The contrast of ‘breaking’ news in India with what is deemed important elsewhere in the world is stark. Irrelevant repeats bore the mind when one turns on the television in this country. The images of politicians jockeying for power — pushing personal agendas that have nothing to do with the needs and demands of Indians and indulging in perverse politicking that makes a mockery of Indian democracy — have made this once emergent regional power into a joke. Nothing changes despite the endless ‘defences’ put forth by the political minions serving this government. An inept and lazy response from the State on all critical issues continues to choke this energetic nation. The mood is downbeat, and the television screens reinforce this truth.

Elsewhere in the world, where economies and societal pressures are equally dismal, the leaders engage and connect with citizens despite shrill criticism and anger hurled at the former by the latter. India comes across as some bizarre, medieval kingdom where major and minor potentates, clueless and without commitment to bring radical change and growth, rule and exploit the patience of their subjects. We seem to have lost the momentum of the past decade and the government is in supreme denial. Small realities become dramatic symbols of the careless and archaic mindset of the State. Indians returning from abroad are made to stand in slow-moving queues to have their passports stamped to show their ‘arrival’. This ridiculous ‘arrival procedure’ has been discarded by almost all countries across the world, but India continues to be bureaucratic, with cumbersome, unnecessary rules.

Chronic apathy

Mean and extortionist customs officials look to innocent people to satisfy their perverse pleasure of flaunting their ‘clout’. Good people are made to feel like criminals. Those who break every rule, however stupid the regulations may be, smuggle everything they want and ‘arrange’ their illegal ‘walk’ through the green channels. They are met by customs officials and escorted out with salaams and ‘quiet’ remuneration. Everyone knows this happens but no one in a position of power attempts to make life ‘happy’ for the honest. The contempt for Indians and visitors is sickening and kills the mazaa of coming ‘home’. This ‘stamp’ of corruption slaps one in the face.

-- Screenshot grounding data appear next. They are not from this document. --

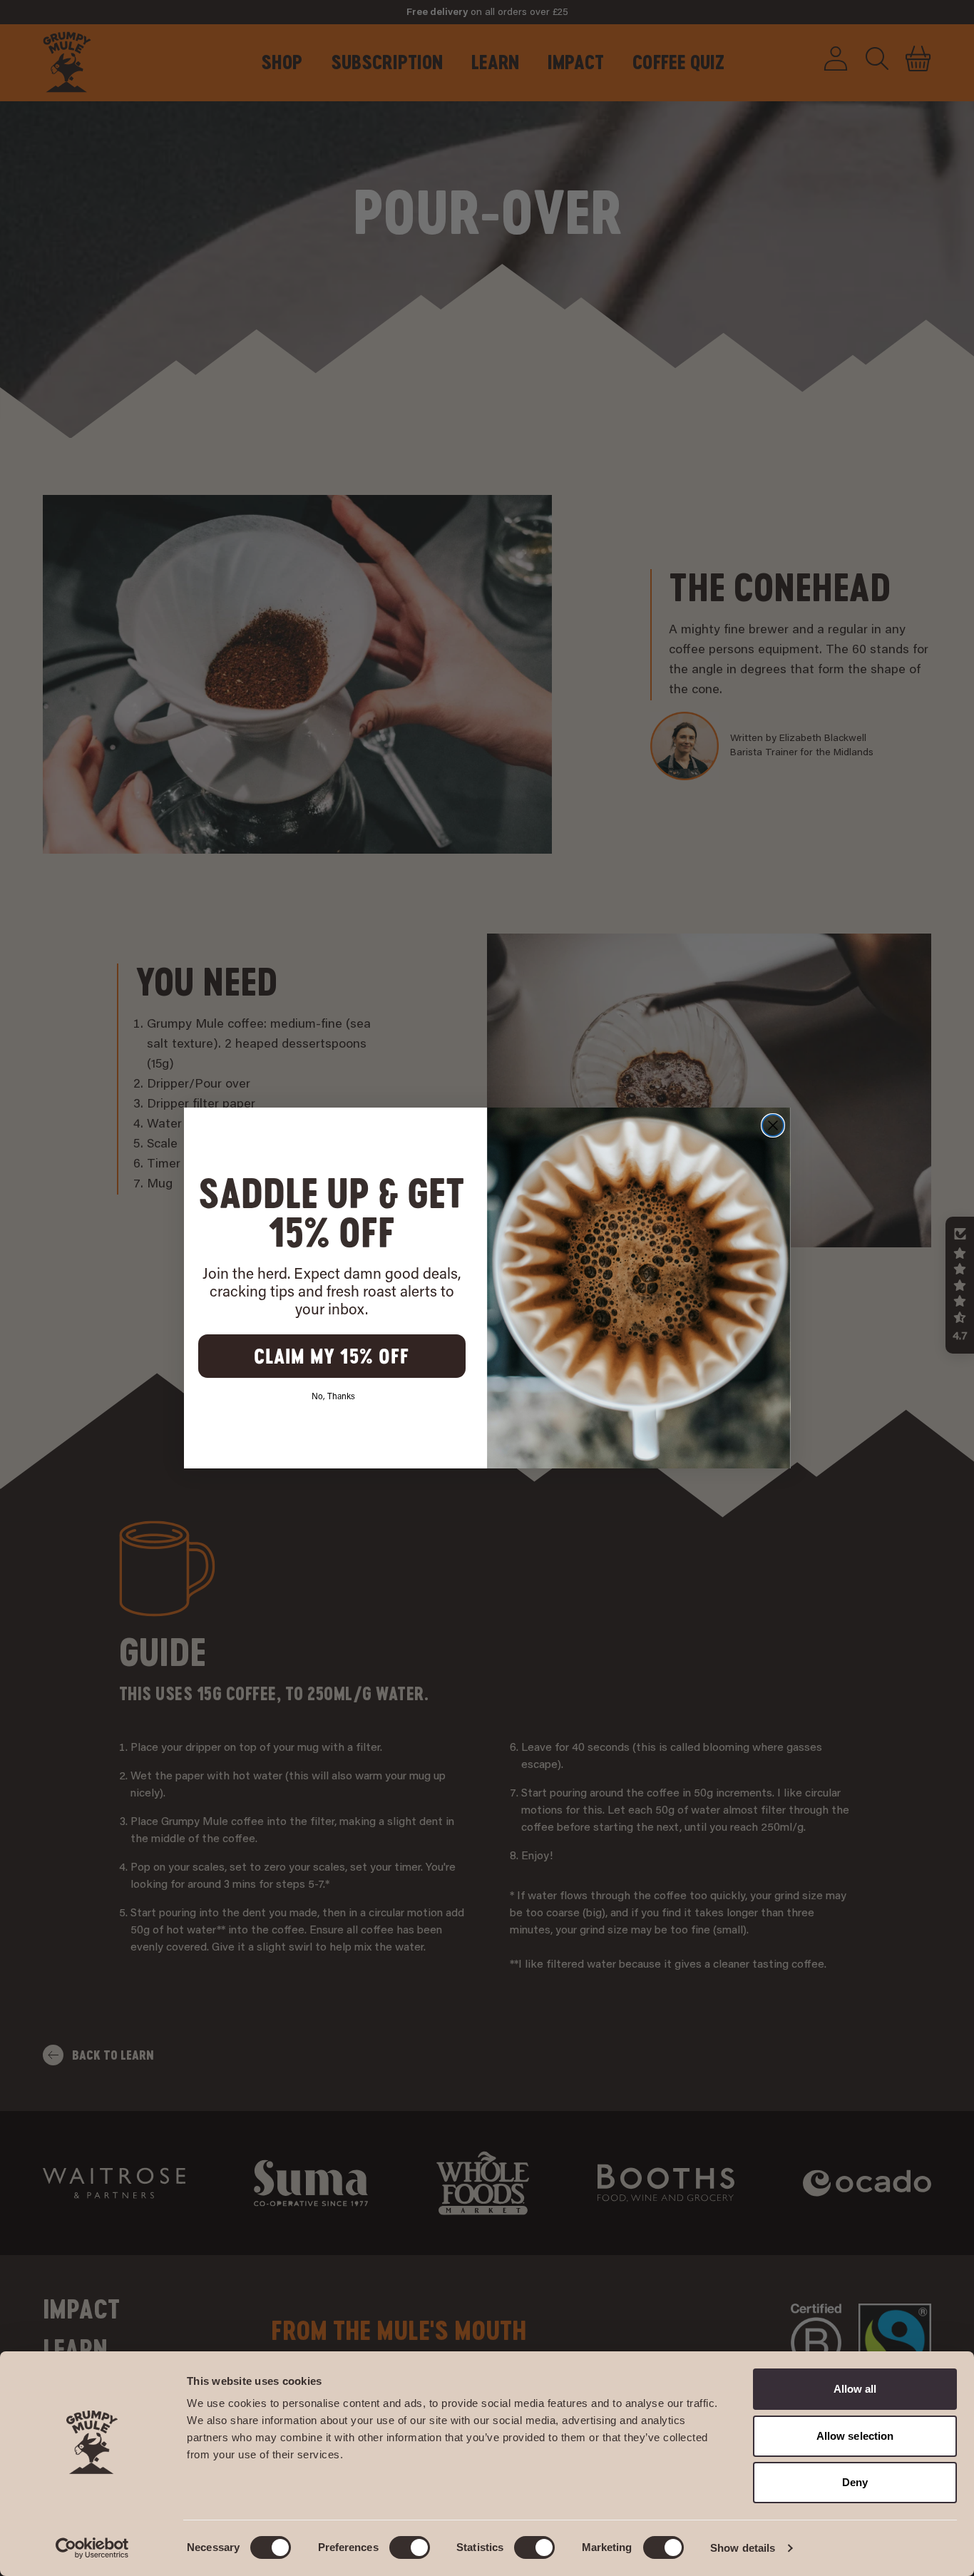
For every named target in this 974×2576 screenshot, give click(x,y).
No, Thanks (333, 1397)
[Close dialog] (773, 1125)
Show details (742, 2548)
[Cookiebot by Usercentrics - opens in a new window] (92, 2548)
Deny (855, 2482)
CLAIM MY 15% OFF (331, 1356)
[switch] (409, 2547)
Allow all (855, 2389)
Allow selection (855, 2436)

Then, as one drives out of the exits, the chaos and lurking danger at every corner of the national capital, as one example, is the strongest symbol of the pervasive anarchy consuming India. Indians and visitors alike become victims of faulty governance. Nothing in India is user-friendly or welcoming. Unkempt and dirty public spaces spread infection and illness. Pimps, touts and beggars pinch and push for money. Men ogle and taunt. The great legacies of India are demeaned by the complete lack of graciousness and civility that filters down from the top of the pile. The blame has to be placed at the door of those who make the law, then break their own laws with relish. The elected representatives and their bureaucrats have set these terrible and unacceptable standards that have shamed India.

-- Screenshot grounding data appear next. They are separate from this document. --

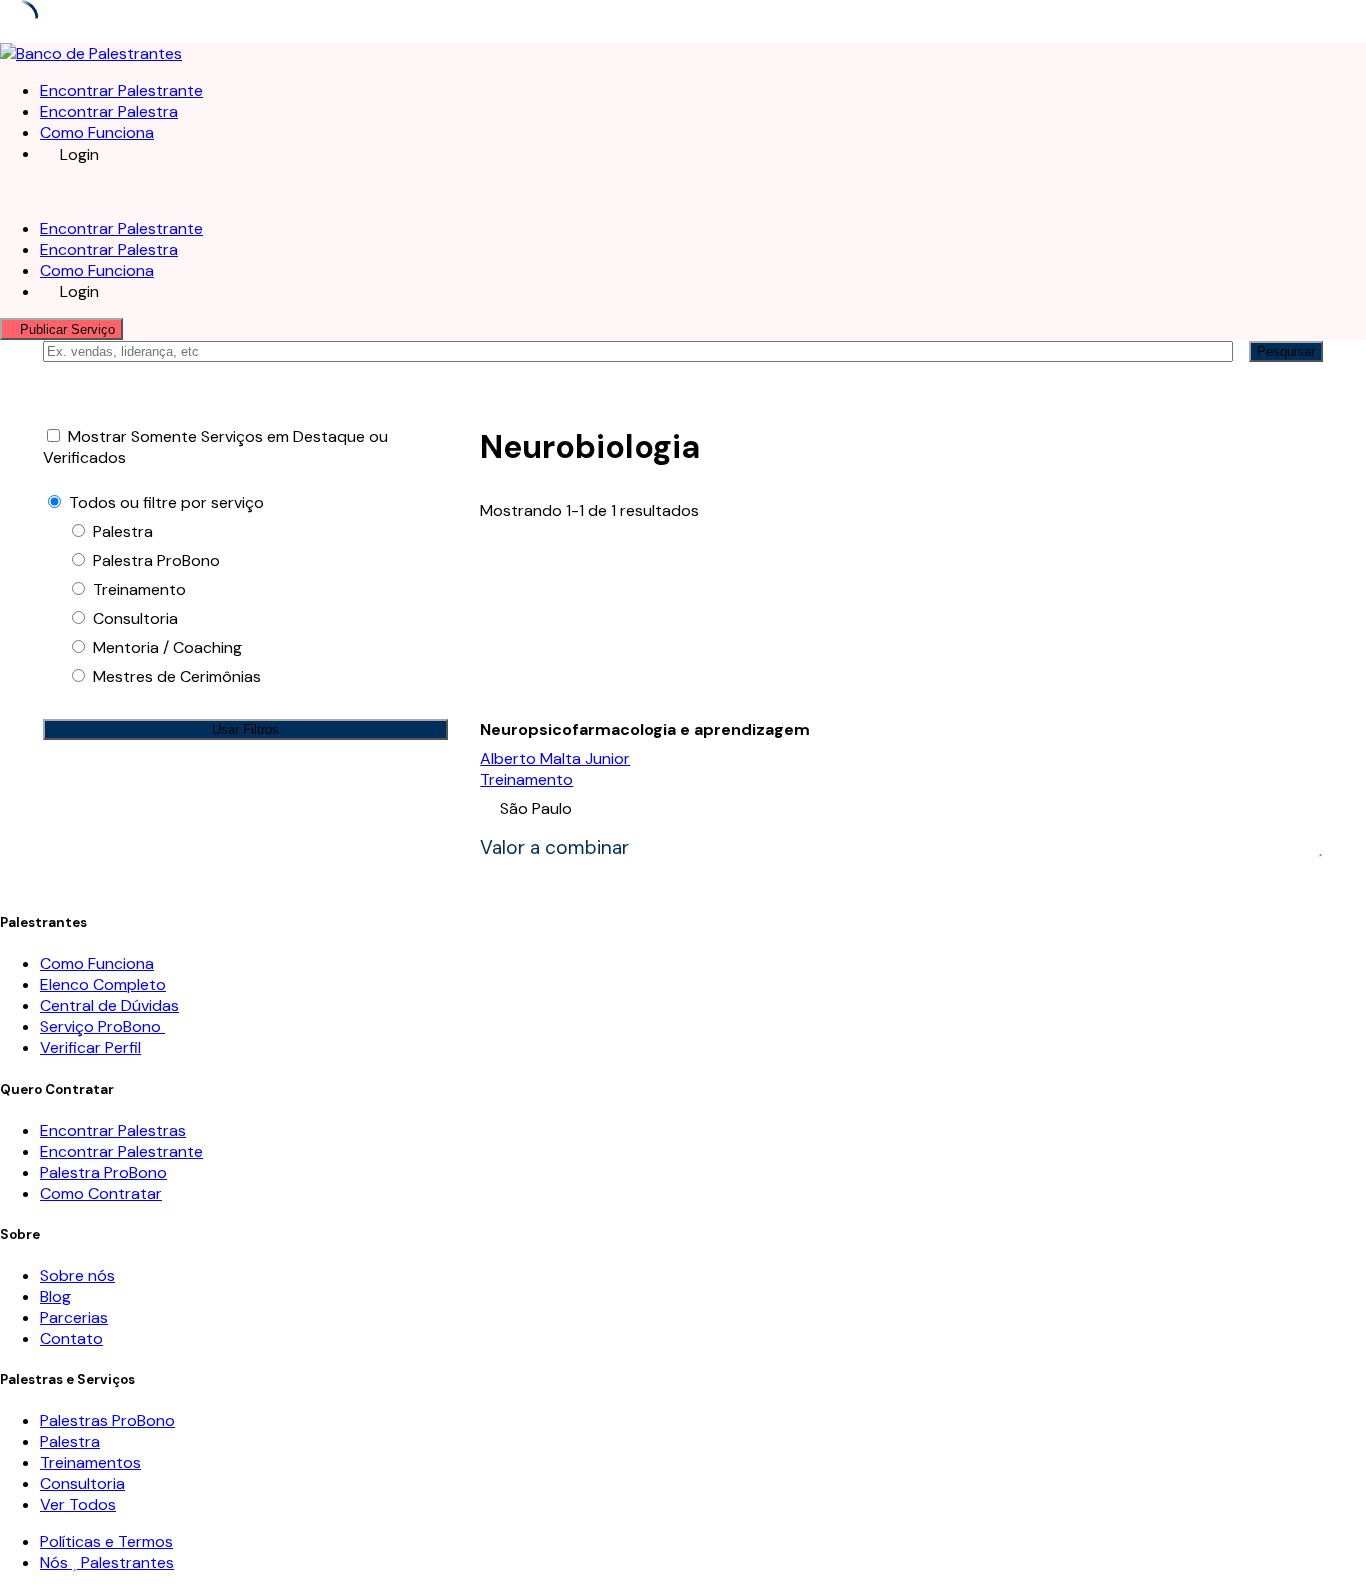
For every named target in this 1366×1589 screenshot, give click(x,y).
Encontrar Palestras (113, 1130)
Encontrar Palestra (109, 111)
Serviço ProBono (102, 1026)
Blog (55, 1296)
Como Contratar (101, 1193)
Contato (71, 1338)
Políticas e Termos (106, 1541)
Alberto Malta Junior (555, 758)
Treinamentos (90, 1462)
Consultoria (82, 1483)
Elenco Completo (103, 984)
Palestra (70, 1441)
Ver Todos (78, 1504)
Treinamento (526, 779)
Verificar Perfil (90, 1047)
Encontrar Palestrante (121, 90)
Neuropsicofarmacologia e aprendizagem (645, 729)
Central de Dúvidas (109, 1005)
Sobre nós (77, 1275)
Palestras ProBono (107, 1420)
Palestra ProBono (103, 1172)
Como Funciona (97, 132)
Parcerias (74, 1317)
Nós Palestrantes (107, 1562)
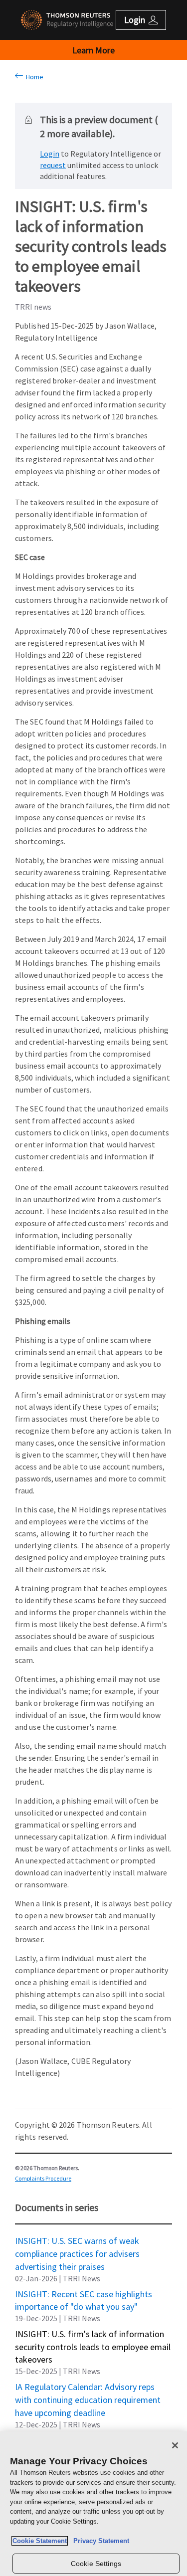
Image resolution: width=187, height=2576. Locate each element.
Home (33, 76)
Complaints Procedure (43, 2178)
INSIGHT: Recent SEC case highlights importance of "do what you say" (83, 2293)
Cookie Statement (39, 2541)
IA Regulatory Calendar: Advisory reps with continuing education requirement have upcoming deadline (88, 2386)
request (53, 165)
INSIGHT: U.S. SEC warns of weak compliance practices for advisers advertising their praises (77, 2240)
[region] (93, 2503)
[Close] (175, 2445)
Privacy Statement (99, 2541)
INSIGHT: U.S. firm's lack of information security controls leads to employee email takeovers (93, 2333)
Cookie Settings (96, 2564)
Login (49, 154)
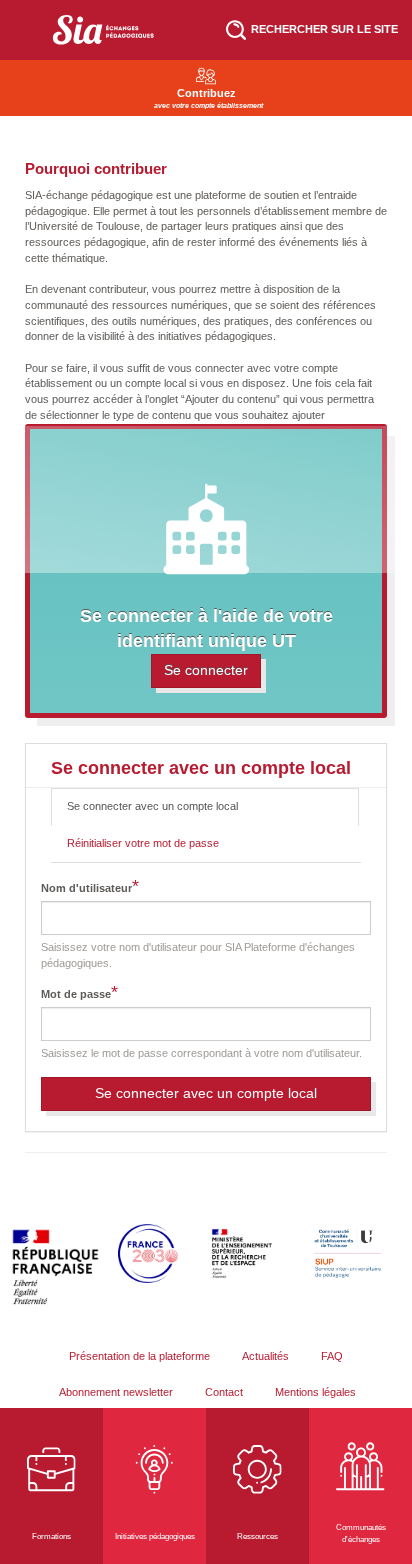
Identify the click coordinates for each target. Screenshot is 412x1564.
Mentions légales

If the government cannot find solutions to the many fundamental crises that plague us, maybe it should begin by addressing other, smaller problems, to rectify the many wrongs that make ordinary life unlivable for honest Indians. Someone in the government has to change the course if India is to renew its soul, which has been mutilated by bad, insular governance. The anarchy is palpable, and is bound to herald horrific social disorder. The neglect has become chronic and insufferable. On returning from abroad, this degradation and decay, the arrogance of the babu and the failure of governance overwhelms one.